**Détails du problème**
Recopiez à l'identique le passage de l'article sur le dîner du Crif qui commence à « Lundi 7 mars 2016 » et va jusqu'à « ses injonctions. » inclus.

PANAMZA
Qui peut encore digérer le dîner du Crif
?
Hicham Hamza
Photo:
D.R.
Lundi 7 mars 2016
Addition
salée pour la cohésion nationale. Ce
lundi soir, le Conseil représentatif des
institutions juives de France (Crif)
organise son dîner annuel en présence de
membres éminents de la classe politique.
Une opportunité pour les convives de
goûter les sermons du président Roger
Cukierman et de savourer la finesse de
ses injonctions.
The-place-to-be : plus
attrayant qu’une soirée caritative pour
célébrités désœuvrées, le
rendez-vous annuel du dîner du Crif est
devenu, pour sa 31ème édition, un moment
incontournable de la vie publique.
Ce lundi 7 mars, ils seront environ 700
invités, triés sur le volet, à
vouloir en être et y paraître. Acteurs
politiques, décideurs économiques,
personnalités religieuses et sociétaires
du spectacle se rendront à cette
cérémonie d’un genre particulier : celle
durant laquelle, selon ses
porte-paroles, la communauté juive
délivre son message à la République. Et
peu importe aux convives si de plus en
plus de citoyens juifs contestent au
Crif, comme bon nombre de leurs
compatriotes musulmans à l’endroit du
Cfcm, toute légitimité pour les
représenter. Les jeux de rôles sont
d’ores et déjà attribués.

**Extrait de données**
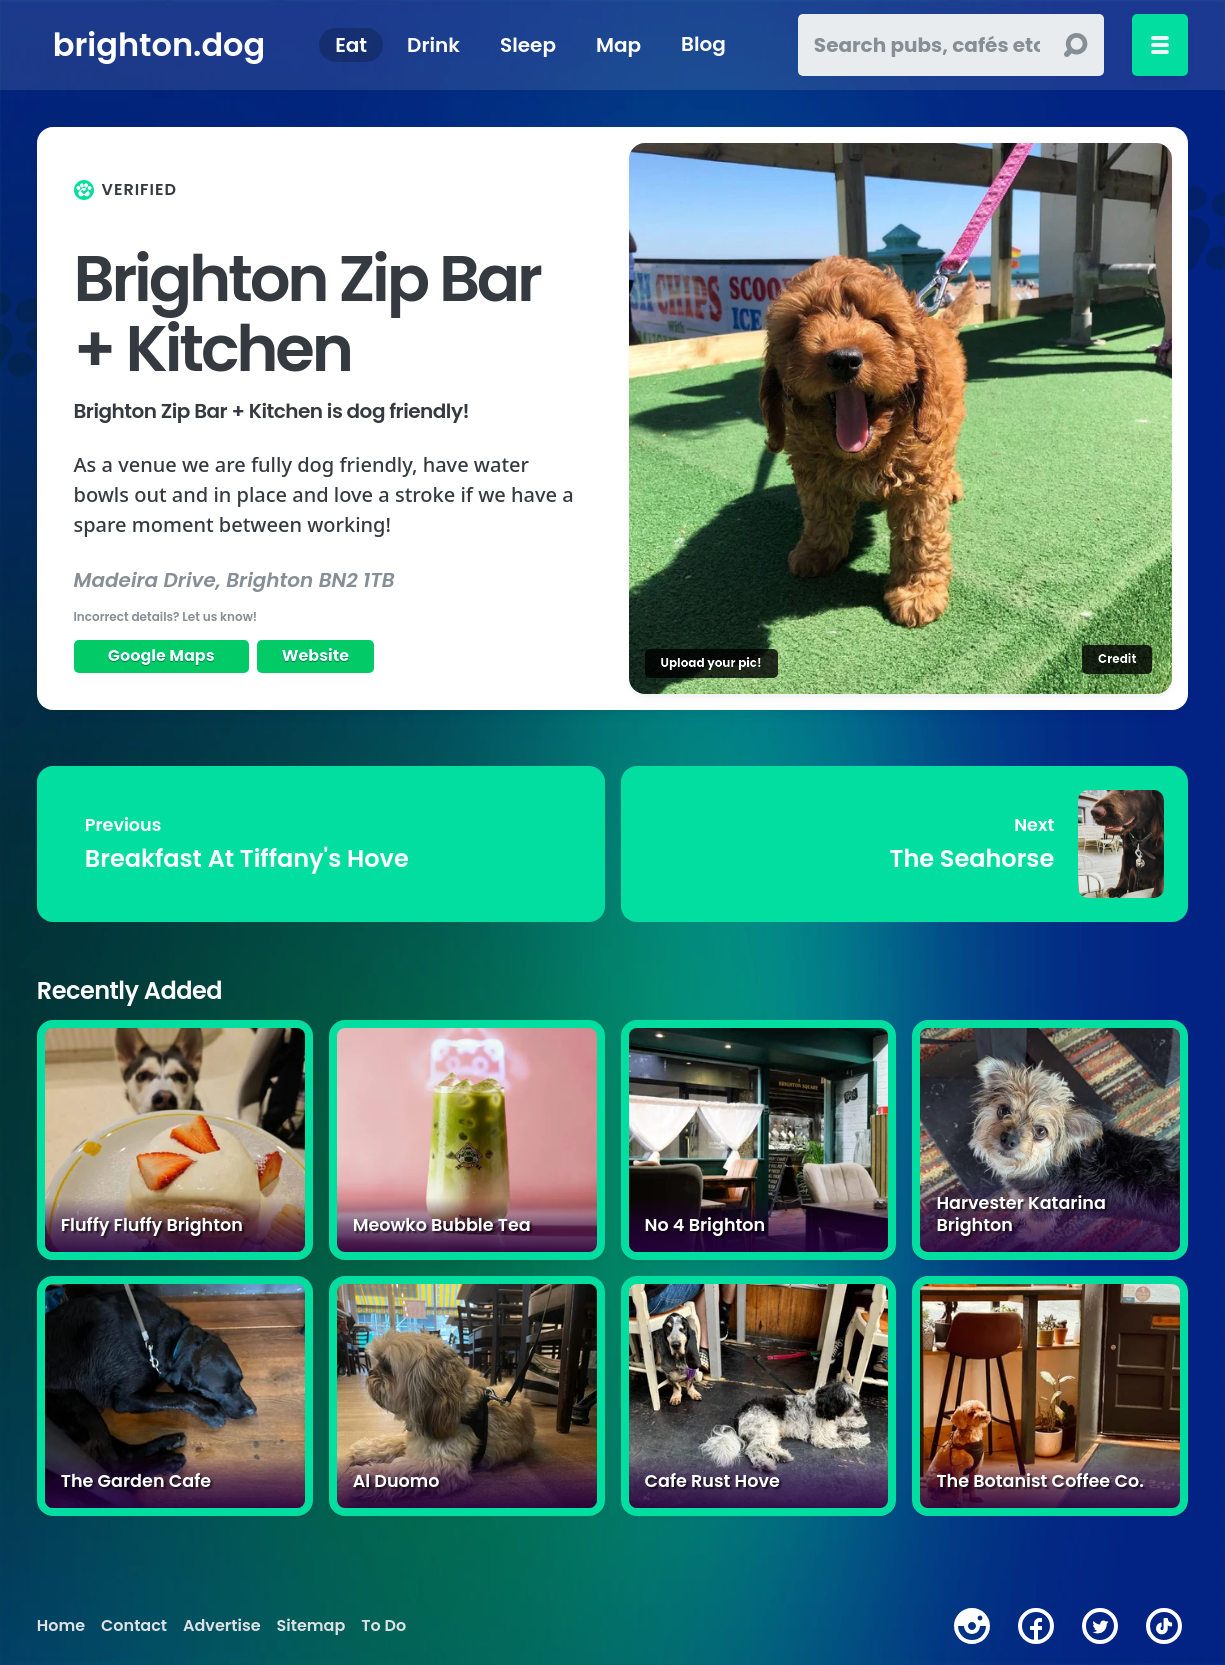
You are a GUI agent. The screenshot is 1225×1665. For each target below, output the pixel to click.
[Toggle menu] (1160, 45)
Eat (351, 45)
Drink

**Réponse complète**
Lundi 7 mars 2016
Addition
salée pour la cohésion nationale. Ce
lundi soir, le Conseil représentatif des
institutions juives de France (Crif)
organise son dîner annuel en présence de
membres éminents de la classe politique.
Une opportunité pour les convives de
goûter les sermons du président Roger
Cukierman et de savourer la finesse de
ses injonctions.